> _The exercise_:
Please quote the following lines word for word, leaving out the pictures.

> _Records to use_:
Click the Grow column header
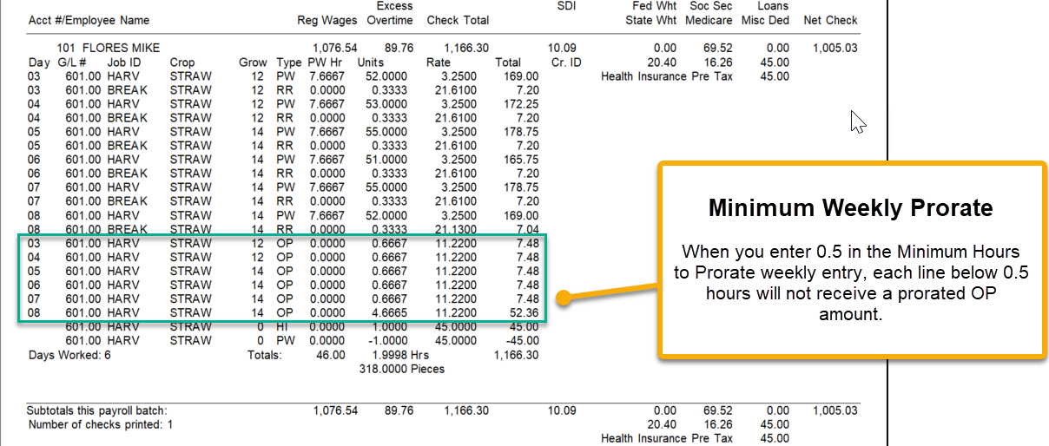Screen dimensions: 1049x446 tap(253, 62)
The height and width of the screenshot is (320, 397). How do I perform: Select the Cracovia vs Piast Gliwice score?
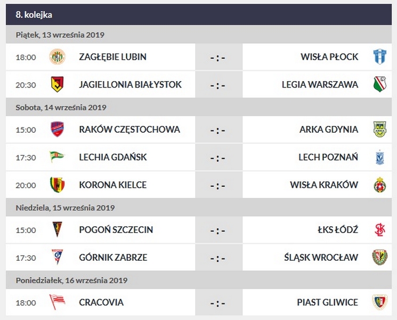(217, 303)
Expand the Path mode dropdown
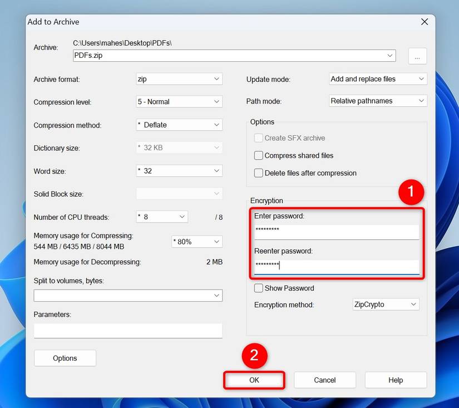Viewport: 459px width, 408px height. click(x=378, y=101)
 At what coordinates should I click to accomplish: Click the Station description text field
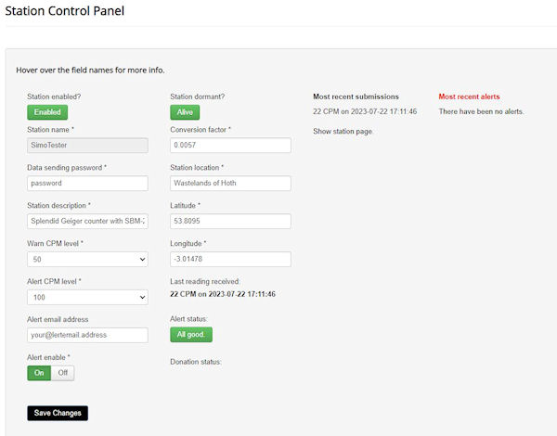[x=87, y=221]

> _Expected output_:
Click the Grow column header
Screen dimensions: 1049x446 tap(253, 62)
The height and width of the screenshot is (320, 397). How do I perform: Select the Cracovia vs Piast Gliwice score?
(217, 303)
Expand the Path mode dropdown
Viewport: 459px width, 408px height. click(x=378, y=101)
 At what coordinates should I click to accomplish: Click the Station description text field
[x=87, y=221]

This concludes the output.